Which is not through carefully selected sentences from the corporate phrase book. Stilted, formal, corporate brand speak that endeavours to never be personal, never be “inappropriate”.

But in reality, that kind of word-smithing takes the reader so far away from the humanity that should be behind it … if they even stick with it long enough to get the point.

Chances are that today’s readers will simply scan the words, not even try to understand, and move right along to something more engaging.

Because there is always something more engaging – be it a viral video, a i can haz cheezburger image, the next tweet popping up on the screen … or your competition, who have somehow managed to capture the essence of what they have to offer in a way that is far more dynamic and interesting than your approach.

So how do we build trust?

Ok, so if you shouldn’t be building reputation and trust through stuffy language, stilted layouts and anonymous photo library images, how do you do it?

Your potential clients need to know that other people have used your products and services, and that they got a good result. They were happy with your service and would recommend you to their friends, family and associates.

We are all very familiar with this formula by now.  and eBay were among the very first e-commerce sites to make it popular. It is the new democracy – the equalizer, particularly on the auction sites, where the opportunity exists to provide mutual feedback.

Whatever the structure, users of a service and consumers of a product now have the opportunity to share their experience with the whole world, but especially other potential consumers of that same product or service.
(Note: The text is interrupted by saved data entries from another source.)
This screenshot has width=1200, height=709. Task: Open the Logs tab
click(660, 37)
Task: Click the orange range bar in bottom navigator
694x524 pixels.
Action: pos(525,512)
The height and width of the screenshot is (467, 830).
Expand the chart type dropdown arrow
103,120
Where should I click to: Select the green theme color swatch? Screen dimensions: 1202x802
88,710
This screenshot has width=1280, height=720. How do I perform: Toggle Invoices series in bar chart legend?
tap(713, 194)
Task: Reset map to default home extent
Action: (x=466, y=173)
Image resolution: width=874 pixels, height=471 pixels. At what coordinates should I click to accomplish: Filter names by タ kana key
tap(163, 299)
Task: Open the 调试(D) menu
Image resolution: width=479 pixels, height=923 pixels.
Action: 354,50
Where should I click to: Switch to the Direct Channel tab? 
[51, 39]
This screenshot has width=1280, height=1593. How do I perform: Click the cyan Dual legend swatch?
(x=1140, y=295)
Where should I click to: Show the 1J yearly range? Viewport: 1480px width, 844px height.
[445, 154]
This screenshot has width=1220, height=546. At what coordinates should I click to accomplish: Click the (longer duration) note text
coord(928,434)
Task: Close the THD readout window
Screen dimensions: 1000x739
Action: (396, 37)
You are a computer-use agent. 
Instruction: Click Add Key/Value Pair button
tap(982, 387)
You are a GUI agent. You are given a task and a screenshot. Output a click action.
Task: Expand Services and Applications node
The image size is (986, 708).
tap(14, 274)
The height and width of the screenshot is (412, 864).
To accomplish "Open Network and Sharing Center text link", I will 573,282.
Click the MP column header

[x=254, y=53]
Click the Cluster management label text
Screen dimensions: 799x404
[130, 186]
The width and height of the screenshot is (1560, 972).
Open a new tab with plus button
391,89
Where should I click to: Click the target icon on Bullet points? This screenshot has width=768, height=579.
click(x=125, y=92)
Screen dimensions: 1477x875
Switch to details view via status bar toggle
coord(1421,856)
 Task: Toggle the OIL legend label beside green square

(Actually marketers have been using testimonials for many years, but the web makes it possible for those recommendations to be read by a massive audience, and for readers to dig down and find out much more about the recommenders than ever before.)

Which is great.

Especially great for you if what you are offering is up to scratch.

  • So let’s assume that it is (and if it’s not, you are making your best efforts to get that issue sorted asap) … customer feedback, testimonials and case studies on your website are a great place to start building that trust.
  • Awards for excellence, innovation, success are also great – make sure you have them up there. And if you don’t have any, think about entering ones in your industry sector.
  • Stories from local media about your business doing well are also great ways to share a third party view of your company. Make sure you include a News section that not only has room for your own press releases, but also has room for you to put up any media mentions.
  • Links to and from your site from other reputable sites are also valuable ways to build trust by association.

I am sure you can think of other ways to build trust on your site – pictures of your products/services being used in the real world; feedback widgets like Trip Advisor that give travellers the chance to give feedback on hospitality providers around the world; forums and blogs with commenting facilities and the chance to offer real time customer service through the net. So many different ways to demonstrate that people trust you, buy from you and come back again for more of your products and services.

Of course you don’t have to use them all, and you don’t have to put them all on your site right from day one. But there is a great selection here of ideas to get you started and give you something to work towards.

So tell me, if your site is already up and running – how do you build trust?